DOCUMENT
_ _ _ _ _

Wednesday morning we left Walla Walla early and drove north and east to Garfield County. As we were passing through the Pomeroy area Darchelle had to stop for two private phone appointments of an hour each, during which time I birded. I picked up a dozen species during a warm stroll around the quiet west end of town and another 22 in a more satisfying exploration of montane forest and meadows near the Rose Springs Sno-Park.
Snow blocked Forest Road 40 about 9 miles before the Wenatchee Guard Station so we detoured down out of the mountains halfway to Asotin then back up again, a long drive on mostly rough roads through very scenic country. We spent the night at the forest service cabin there overlooking 1000 square miles of remote canyons and plateaus framed by the peaks of the Wallowa Mountains in Oregon and the mountains along Hells Canyon in Idaho.
Before the sun set we wandered through ridgetop meadows glowing with yellow and blue flowers, looking for the grove of Curl-leaf Mountain Mahogany trees reported to exist nearby. We found a few gnarled specimens but nothing that could rightly be called a grove.
Darchelle took lots of flower pictures.
At dusk Darchelle built a fire in the fire pit by the cabin while I huddled in a blanket trying to keep warm. She roasted biscuits over the fire and shared charred chunks with me while the sky turned black. In all the country visible to the south and east only a handful of lights flickered on. Suddenly something dark brushed my face, an impression of feathers blocking my sight, a whisper of air as silent as an owl. A few moments later a shadow fluttered up near the corner of the cabin and back to the ground again with little bird-like sounds. A Poorwill? A single Poorwill call from somewhere beyond the cabin a few minutes later confirmed the ID.

_ _ _ _ _

EXCERPTED DATA
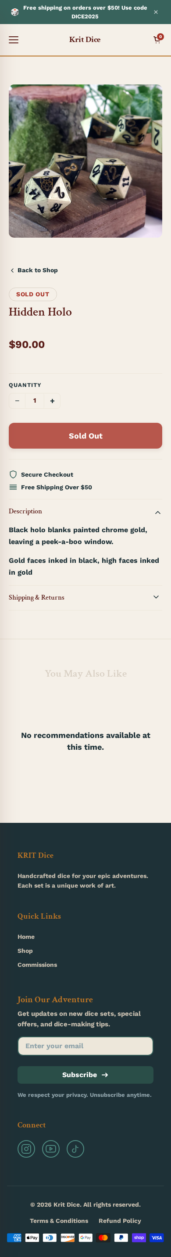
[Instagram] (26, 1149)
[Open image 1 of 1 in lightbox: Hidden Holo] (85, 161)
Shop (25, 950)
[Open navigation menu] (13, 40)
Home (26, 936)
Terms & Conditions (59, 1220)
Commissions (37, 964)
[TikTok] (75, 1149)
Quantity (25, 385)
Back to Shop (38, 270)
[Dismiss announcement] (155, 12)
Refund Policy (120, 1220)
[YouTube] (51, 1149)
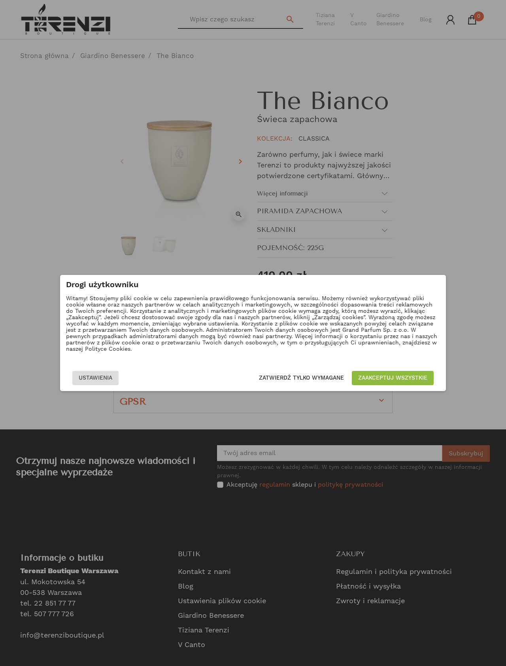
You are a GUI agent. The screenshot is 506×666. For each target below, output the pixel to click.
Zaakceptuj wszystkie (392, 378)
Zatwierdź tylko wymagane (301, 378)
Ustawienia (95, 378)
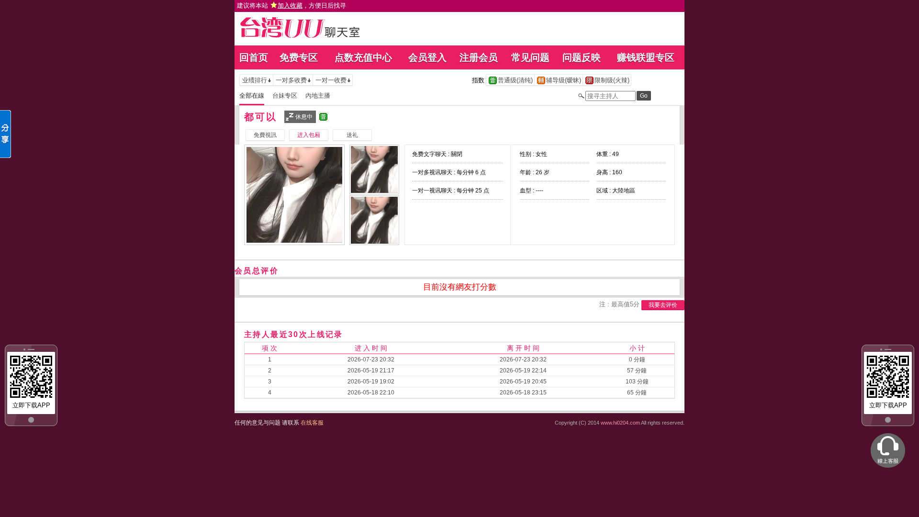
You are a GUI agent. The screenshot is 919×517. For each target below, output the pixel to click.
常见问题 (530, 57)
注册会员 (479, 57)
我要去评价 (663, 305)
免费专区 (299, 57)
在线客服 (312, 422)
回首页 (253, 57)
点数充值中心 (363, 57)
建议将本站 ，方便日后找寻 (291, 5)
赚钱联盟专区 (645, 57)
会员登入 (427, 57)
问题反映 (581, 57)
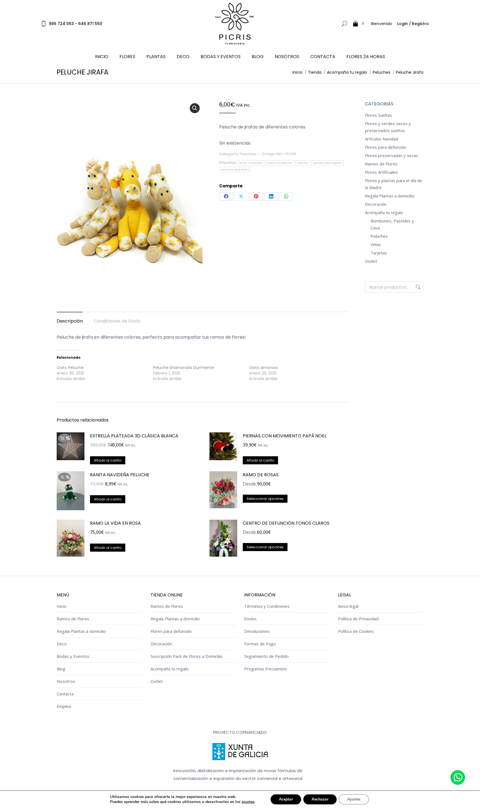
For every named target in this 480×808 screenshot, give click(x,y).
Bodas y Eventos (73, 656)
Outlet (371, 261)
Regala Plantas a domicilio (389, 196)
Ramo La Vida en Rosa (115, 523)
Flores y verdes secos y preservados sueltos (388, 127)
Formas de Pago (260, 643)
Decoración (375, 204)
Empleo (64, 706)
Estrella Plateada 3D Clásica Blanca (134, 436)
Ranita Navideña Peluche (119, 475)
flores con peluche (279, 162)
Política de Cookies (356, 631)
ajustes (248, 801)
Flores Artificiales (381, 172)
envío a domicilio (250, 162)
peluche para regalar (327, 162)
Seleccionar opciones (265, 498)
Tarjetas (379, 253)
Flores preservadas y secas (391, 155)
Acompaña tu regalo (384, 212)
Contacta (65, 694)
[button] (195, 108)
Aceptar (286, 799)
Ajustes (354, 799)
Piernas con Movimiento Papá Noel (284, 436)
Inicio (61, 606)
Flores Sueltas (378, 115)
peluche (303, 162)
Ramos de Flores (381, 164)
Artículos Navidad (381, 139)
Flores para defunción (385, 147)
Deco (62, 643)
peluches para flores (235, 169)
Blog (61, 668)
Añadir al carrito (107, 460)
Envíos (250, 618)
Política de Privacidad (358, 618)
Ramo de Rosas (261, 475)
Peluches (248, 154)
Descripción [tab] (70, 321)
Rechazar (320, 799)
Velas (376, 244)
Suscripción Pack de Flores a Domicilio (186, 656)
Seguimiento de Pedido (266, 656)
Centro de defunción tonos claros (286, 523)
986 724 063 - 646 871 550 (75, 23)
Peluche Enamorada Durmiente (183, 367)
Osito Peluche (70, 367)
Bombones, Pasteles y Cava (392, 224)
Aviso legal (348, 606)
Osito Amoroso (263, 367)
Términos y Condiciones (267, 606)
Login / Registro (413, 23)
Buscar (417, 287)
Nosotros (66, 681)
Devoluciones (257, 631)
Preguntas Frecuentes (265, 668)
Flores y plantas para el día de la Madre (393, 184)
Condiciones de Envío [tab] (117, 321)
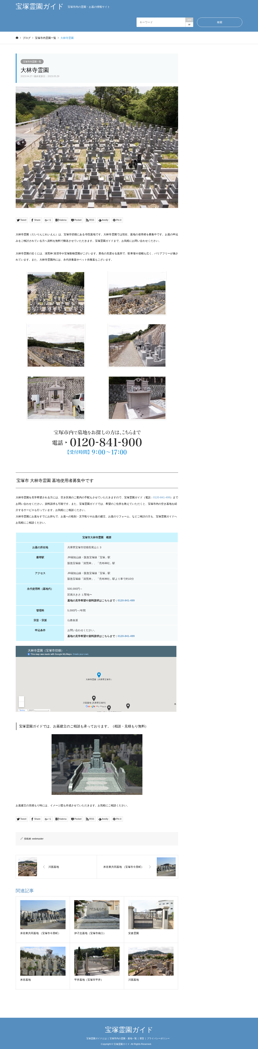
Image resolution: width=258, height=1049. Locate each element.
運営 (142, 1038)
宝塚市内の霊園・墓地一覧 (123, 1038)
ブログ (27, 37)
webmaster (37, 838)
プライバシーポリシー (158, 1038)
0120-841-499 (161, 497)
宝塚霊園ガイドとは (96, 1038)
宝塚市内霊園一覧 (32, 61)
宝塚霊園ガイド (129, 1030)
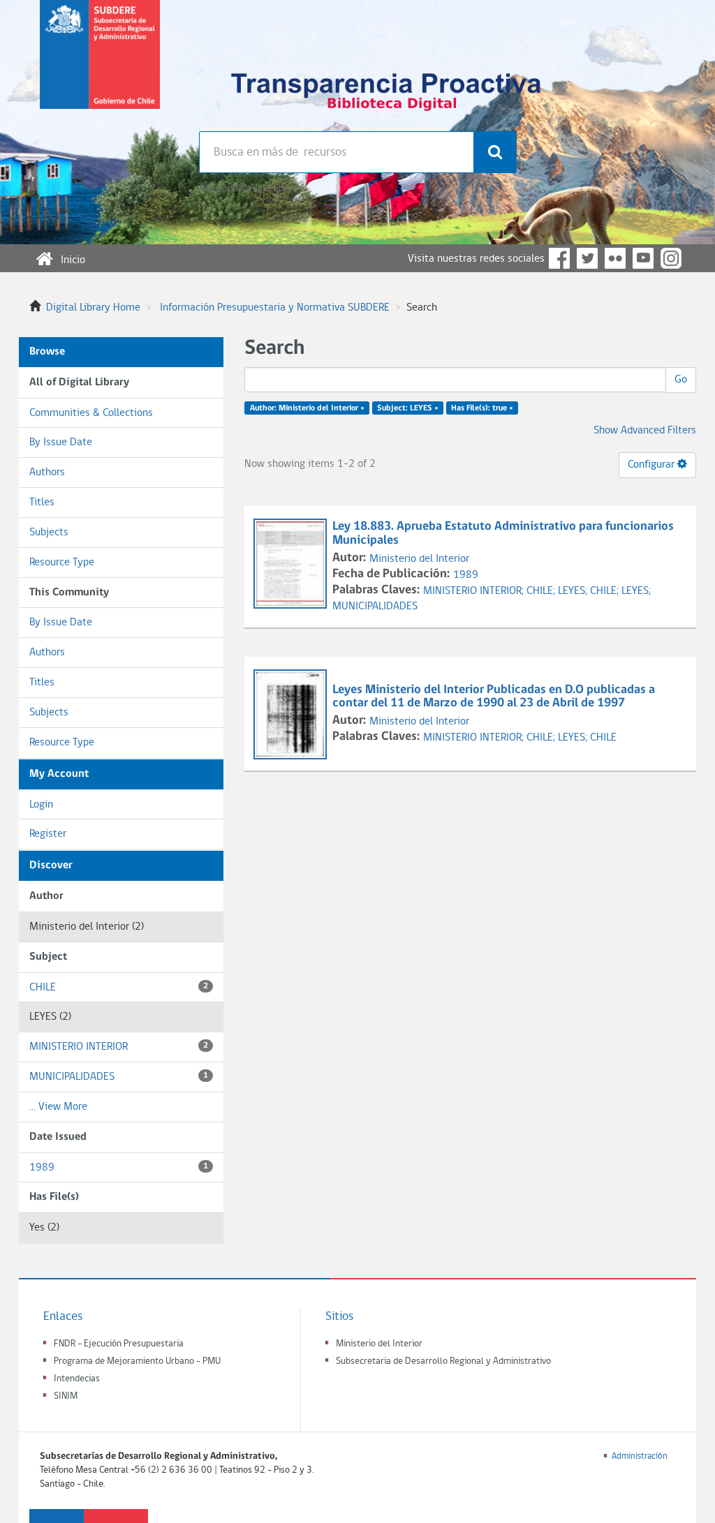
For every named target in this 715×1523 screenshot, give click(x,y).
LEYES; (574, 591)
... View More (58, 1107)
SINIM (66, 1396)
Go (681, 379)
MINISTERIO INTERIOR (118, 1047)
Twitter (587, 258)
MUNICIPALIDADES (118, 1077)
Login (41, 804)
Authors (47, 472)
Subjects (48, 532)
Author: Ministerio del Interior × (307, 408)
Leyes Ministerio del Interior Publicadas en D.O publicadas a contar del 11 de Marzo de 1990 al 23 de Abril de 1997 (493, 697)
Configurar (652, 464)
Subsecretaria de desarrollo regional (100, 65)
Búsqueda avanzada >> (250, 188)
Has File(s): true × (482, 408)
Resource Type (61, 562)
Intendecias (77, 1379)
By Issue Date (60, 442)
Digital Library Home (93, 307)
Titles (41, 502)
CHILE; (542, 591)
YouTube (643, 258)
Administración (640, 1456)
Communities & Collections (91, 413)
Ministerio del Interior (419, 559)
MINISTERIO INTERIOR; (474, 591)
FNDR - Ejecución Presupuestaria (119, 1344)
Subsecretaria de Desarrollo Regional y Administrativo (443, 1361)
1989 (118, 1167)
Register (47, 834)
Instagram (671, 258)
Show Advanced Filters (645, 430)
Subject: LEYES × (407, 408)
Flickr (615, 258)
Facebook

_ _ _ _ _

REQUIRED TASKS
1. In the birding trip account, what blocked Forest Road 40?
2. Return, unchanged, the lines of the records that begin at the line containing "flores con peluche (279, 162)" and stop after the line containing "Blog (61, 668)", including both of those lines.

EXPECTED OUTPUTS
1. Snow blocked it, about 9 miles before the Wenatchee Guard Station.

2.
flores con peluche (279, 162)
Política de Cookies (356, 631)
ajustes (248, 801)
Flores Artificiales (381, 172)
envío a domicilio (250, 162)
peluche para regalar (327, 162)
Seleccionar opciones (265, 498)
Tarjetas (379, 253)
Flores preservadas y secas (391, 155)
Acompaña tu regalo (384, 212)
Contacta (65, 694)
[button] (195, 108)
Aceptar (286, 799)
Ajustes (354, 799)
Piernas con Movimiento Papá Noel (284, 436)
Inicio (61, 606)
Flores Sueltas (378, 115)
peluche (303, 162)
Ramos de Flores (381, 164)
Artículos Navidad (381, 139)
Flores para defunción (385, 147)
Deco (62, 643)
peluches para flores (235, 169)
Blog (61, 668)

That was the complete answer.